> [Data provided]:

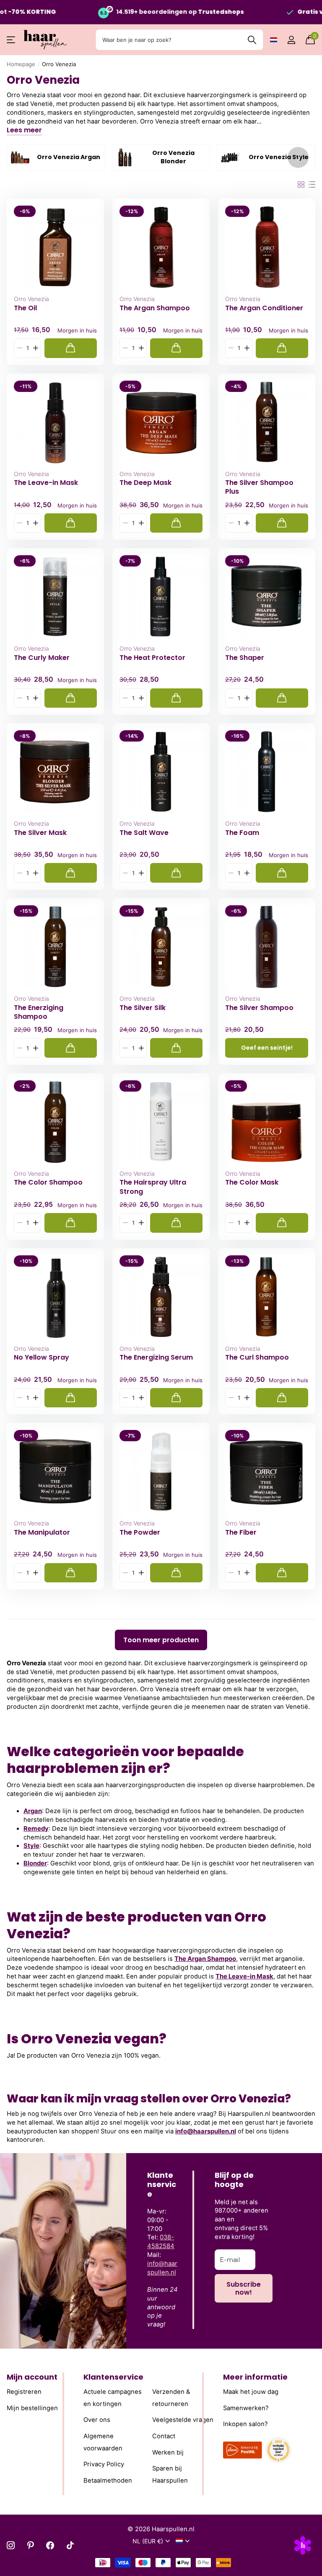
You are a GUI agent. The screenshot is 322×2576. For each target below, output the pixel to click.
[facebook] (50, 2545)
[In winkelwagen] (70, 348)
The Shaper (244, 657)
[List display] (312, 184)
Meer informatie (255, 2377)
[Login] (291, 40)
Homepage (21, 64)
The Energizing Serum (156, 1357)
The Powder (139, 1532)
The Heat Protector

> [Exercise]: Your task is to copy exactly, and only, the lines from the line with "The Energizing Serum (156, 1357)" through the last line of the entries, both included.

> [Solution to the problem]:
The Energizing Serum (156, 1357)
The Powder (139, 1532)
The Heat Protector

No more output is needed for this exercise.